Le texte prévoit pour rappel pour rappel un socle commun, avec un statut commun. Mais, comme le fait le prescrit légal flamand, une nette distinction est maintenue entre les "taxis de station" (les taxis traditionnels) et les "taxis de rue" (Uber, Heetch…). Chaque catégorie a donc ses spécificités et ses contraintes (tarifications spécifiques, sites propres réservés aux taxis traditionnels…). Le fameux concept de "LVC" disparaît donc du vocabulaire administratif bruxellois. Parmi les autres mesures de la réforme : un tarif minimum et maximum, possibilité d’une tarification dynamique, agrément de sept ans pour les plateformes...
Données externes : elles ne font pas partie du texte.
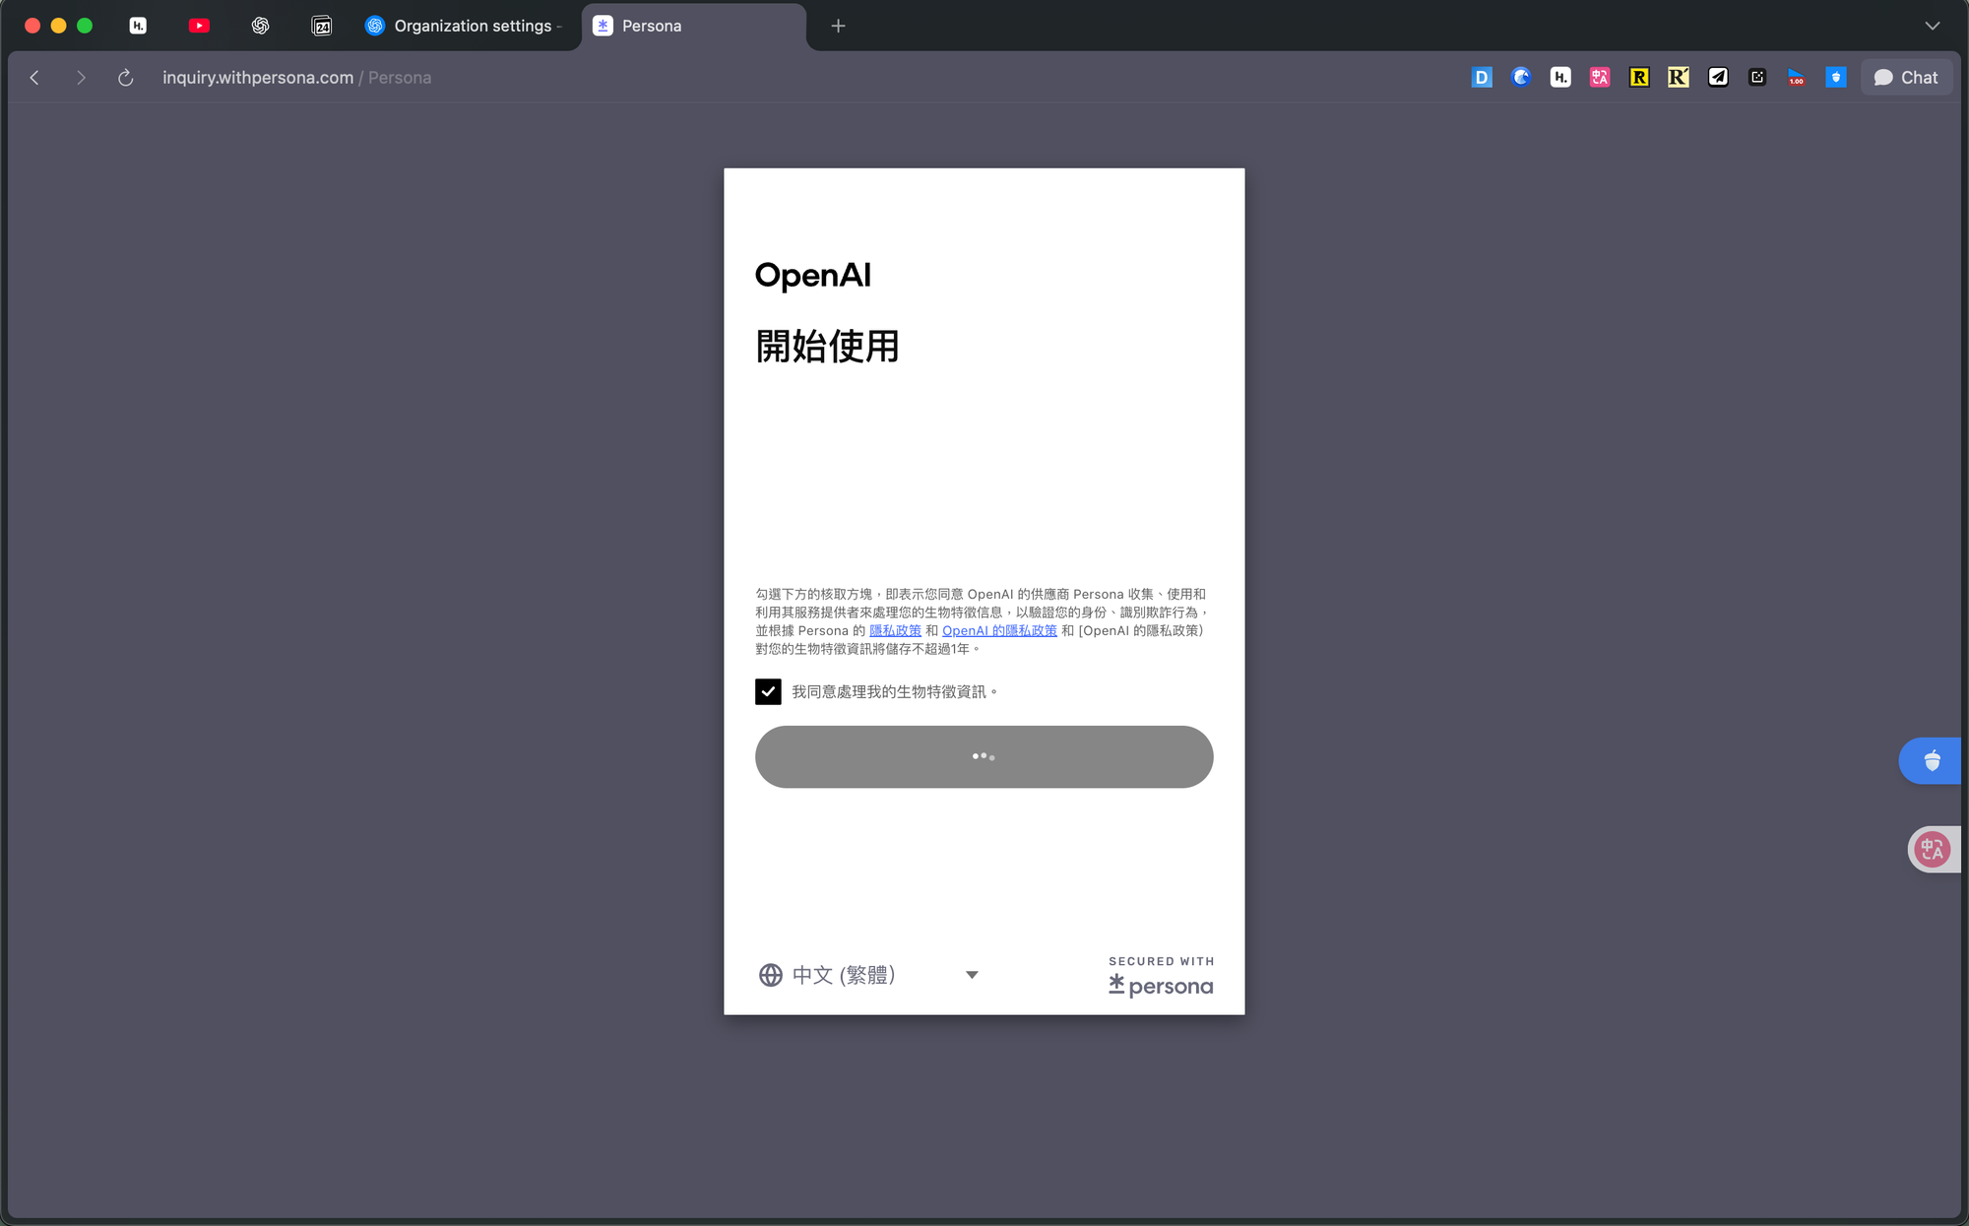Click the DeepL extension icon

(x=1482, y=77)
À l’issue de ce vote, Vervoort évoque une "sérénité retrouvée". Le député de la majorité Marc-Jean Ghyssels (PS) compare même le ministre-président à Felice Mazzù pour avoir mené à bien l'épineux dossier... Mais du côté de l’opposition, autre son de cloche, et la réforme est considérée comme porteuse de discriminations. La NVA, le CDH et le MR pointent notamment les démarches supplémentaires que doivent désormais entreprendre les chauffeurs "LVC" pour devenir des "taxis de rue", alors que les taxis traditionnels ne devront pas entreprendre de démarches supplémentaires.

Sur les vingt amendements du MR, un seul a été retenu, concernant les tarifs des "taxis de cérémonie", troisième catégorie, à part et plus minoritaire. "Avec les multiples catégories de taxis, on est à l’antipode du statut unique initialement promis", déplore David Weytsman (MR) pour qui la Région "régresse plus qu’elle ne progresse".

Beaucoup d'inconnues

Prochaine étape : le vote en plénière de la réforme, à l'ordre du jour de la séance de vendredi prochain. Mais ce vote du "plan taxi" n’est cependant pas synonyme de fin de saga.

Le texte laisse en effet beaucoup de latence au gouvernement, sur des questions ô combien cruciales pour le secteur. Le numerus clausus (le quota de Uber et de taxis autorisés dans la capitale) n’est en effet pas encore tranché et se fait attendre : cette répartition sera fixée par le gouvernement… avant l’été selon le cabinet de la ministre-présidence. Attente également pour la définition du tarif minimum.

Initialement prévue pour "juin, juillet", la réforme devrait être opérationnelle cet automne. L’exécutif espère que les arrêtés d’exécution seront prêts en septembre et a dès lors prolongé la période de l’"ordonnance sparadrap" jusqu’au 22 octobre pour permettre aux chauffeurs de continuer à exercer malgré la décision de justice défavorable.